-------- Document text --------
Here are the steps we will be taking:

Import necessary libraries.
Acquire the data.
Review the data to understand it.
Create data loaders for loading the data into the network.
Design and create the neural network.
Specify the loss measure and the optimizer algorithm.
Specify the training and testing functions.
Train and test the network using the specified functions.

Step 1: Import Necessary Libraries

Before we do anything, we will want to set up our runtime to use the GPU (again, assuming here you are using Colab).

Click on “Runtime” in the top menu bar, and then choose “Change runtime type” from the dropdown. Then from the window that pops up choose “GPU” under “Hardware accelerator”, and then click “Save”.

Next, we will need to import a number of libraries:

We will import the torch library, making PyTorch available for use.
From the torch module we will import the nn library, which is important for building the neural network.
From the torchvision module we will import the datasets library, which will help provide the image datasets.
From the data utilities module, we will import the DataLoader library. Data loaders help load data into the network.
From the torchvision.transforms module we will import the ToTensor library. This converts the image data into tensors so that they are ready to be processed through the network.

Here is the code importing the needed modules:

import torch
from torch import nn
from torchvision import datasets
from torch.utils.data import DataLoader
from torchvision.transforms import ToTensor

Step 2: Acquire the Data

As mentioned before, in this exercise, we will be getting the MNIST data as available directly through PyTorch libraries. This is the quickest and easiest approach to getting the data.

If you wanted to get the original datasets they are available at:

http://yann.lecun.com/exdb/mnist/

Even though we will get the data through the PyTorch libraries, it can still be helpful to review this page, as it provides some useful information about the dataset. (However we will provide everything you need to understand this dataset in the article).

💡 Note: Firefox has trouble accessing this page, for some reason requiring a login to access it. Either view it using another browser, or view it as recorded on the Internet Archive Wayback Machine.

There are multiple datasets available through the PyTorch dataset libraries. Here are PyTorch webpages linking to Image Datasets, Text Datasets, and Audio Datasets.
-------- Given material --------
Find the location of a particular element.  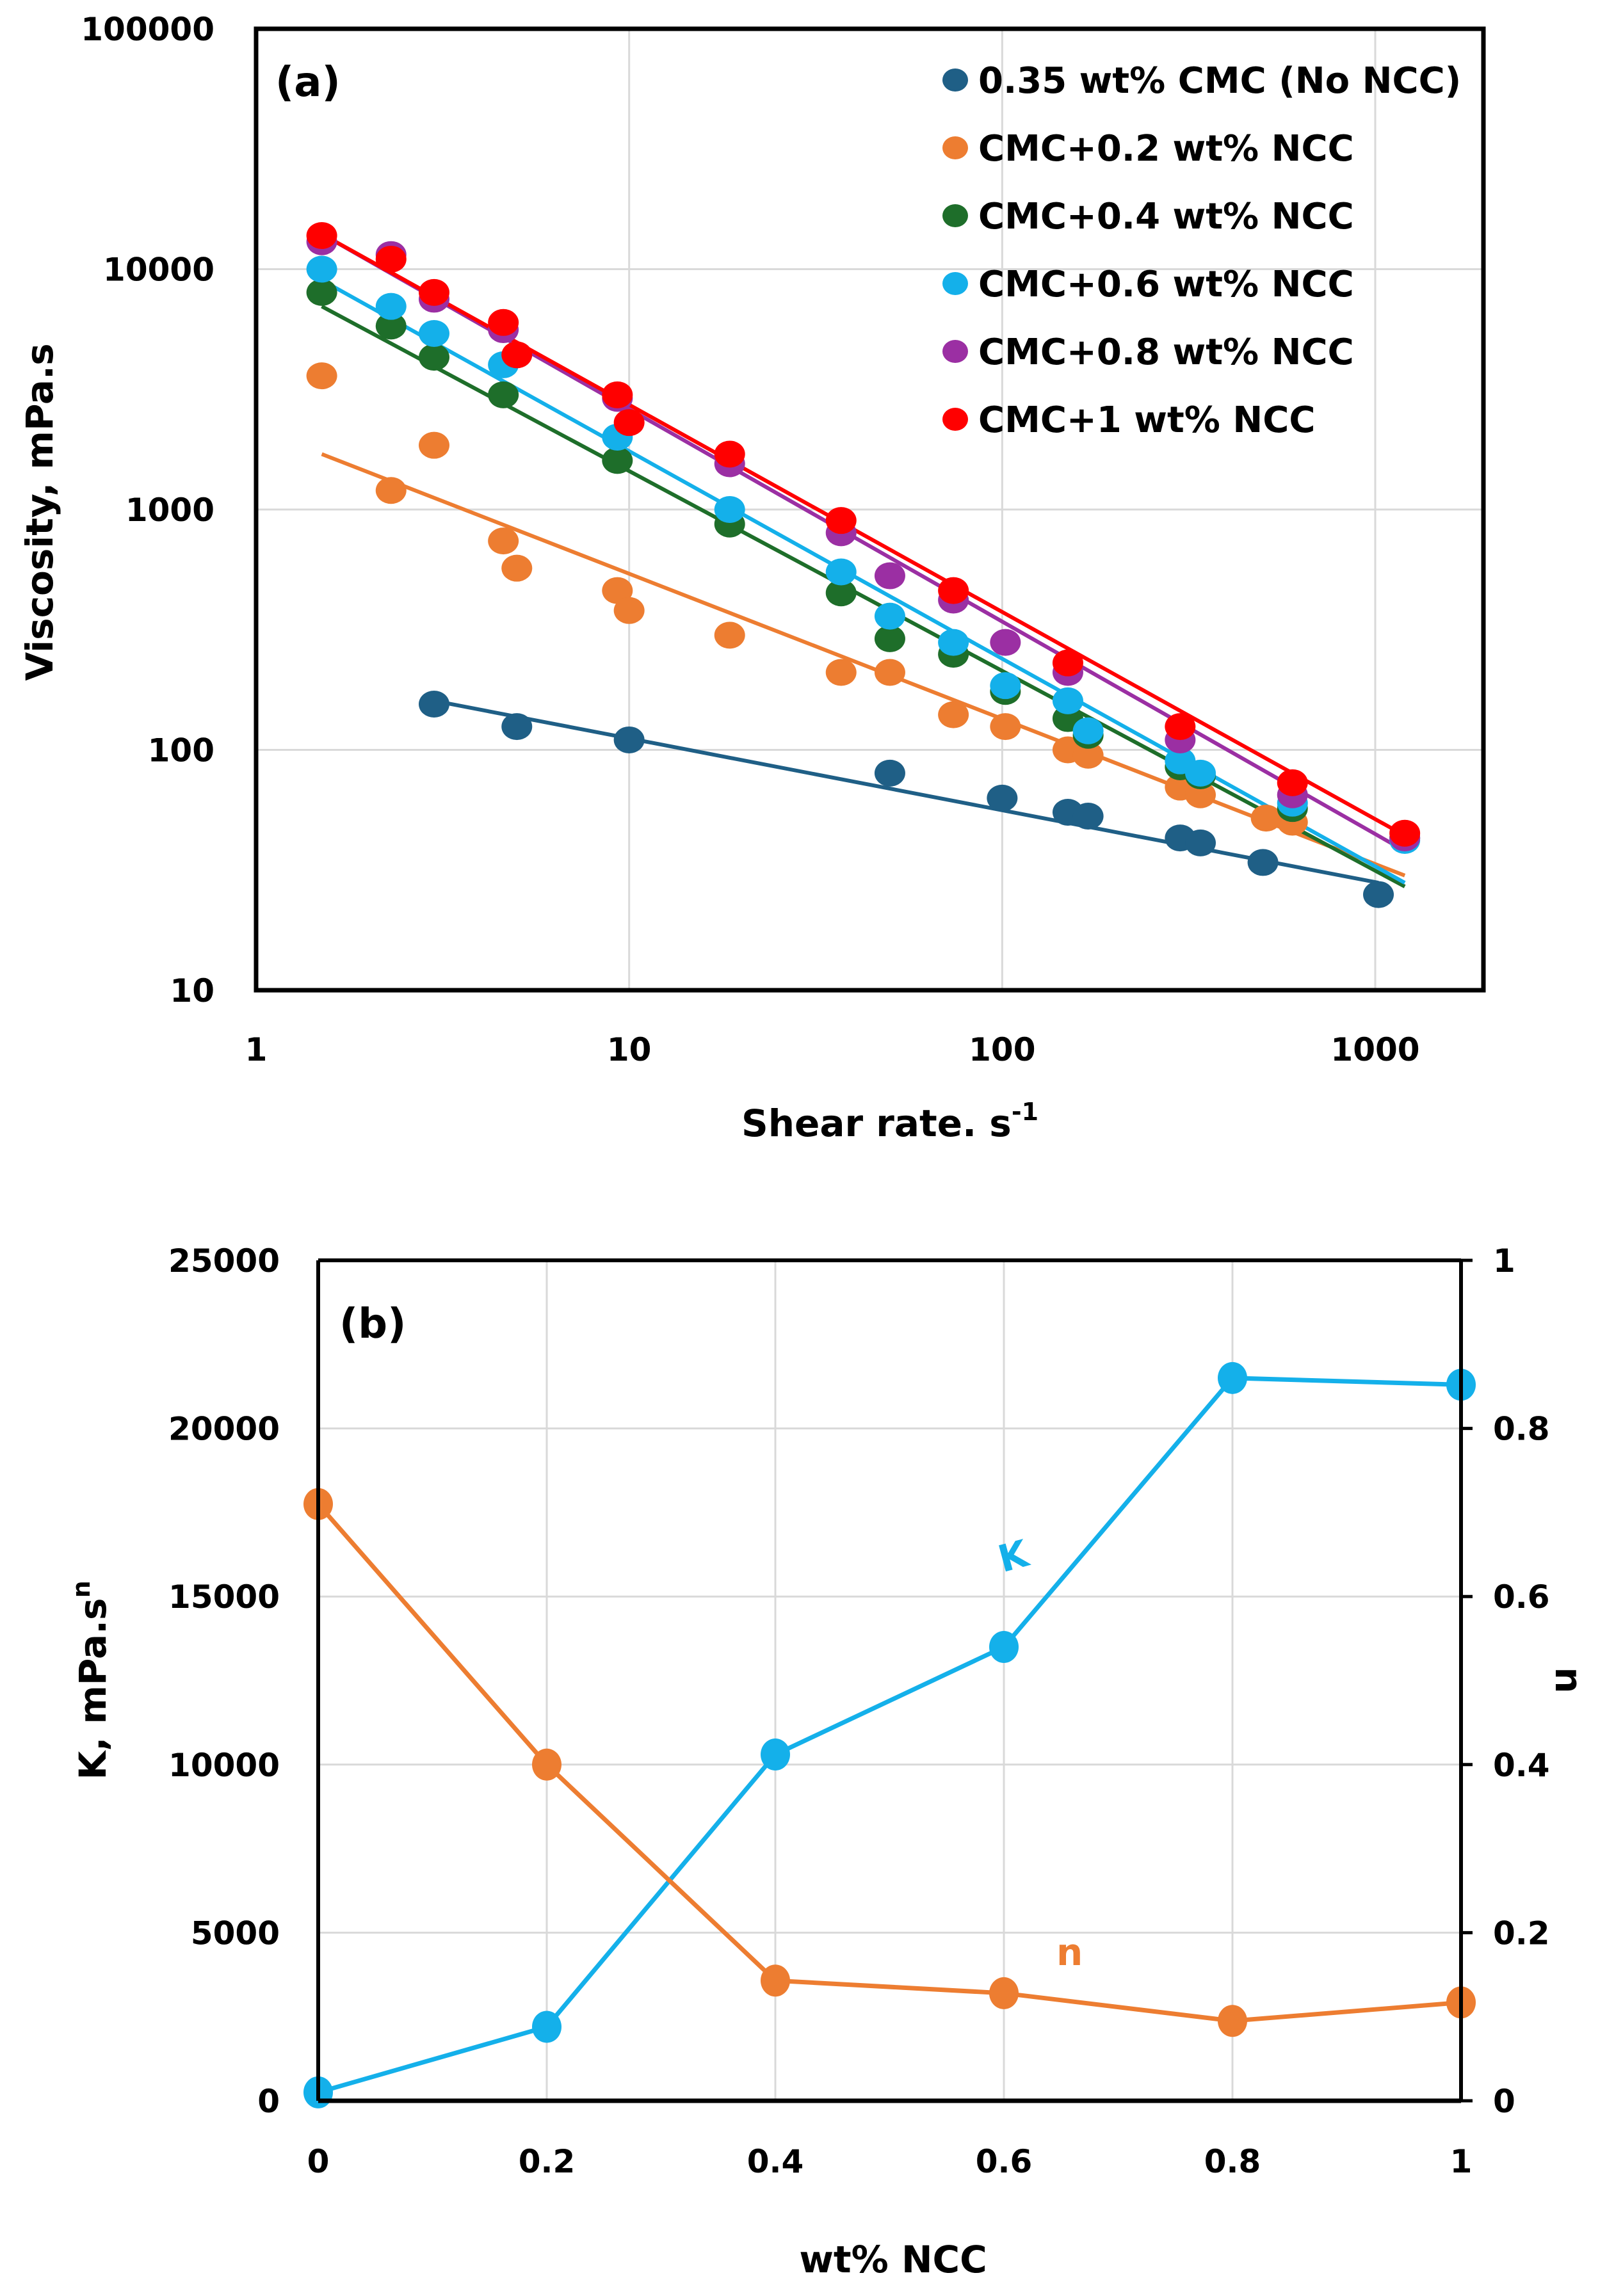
--------
Required tasks ->
**A.** Based on the PyTorch tutorial, decide whether each statement agrees with it. Answer yes or no for each, and quote the deciding words. (i) The DataLoader library is imported from the torchvision.transforms module. (ii) Firefox may require a login to reach the original MNIST page. (iii) Getting MNIST through PyTorch libraries is called the quickest and easiest approach.
**B.** According to the PyTorch tutorial, what does the ToTensor library do?
**C.** Reproduce the part of the PyTorch tutorial starting with "Specify the training" and going on through "are using Colab).".

Exercise results ->
**A.**
(i) No: "From the data utilities module, we will import the DataLoader library."
(ii) Yes: "Firefox has trouble accessing this page, for some reason requiring a login to access it."
(iii) Yes: "This is the quickest and easiest approach to getting the data."

**B.** It converts the image data into tensors so that they are ready to be processed through the network.

**C.**
Specify the training and testing functions.
Train and test the network using the specified functions.

Step 1: Import Necessary Libraries

Before we do anything, we will want to set up our runtime to use the GPU (again, assuming here you are using Colab).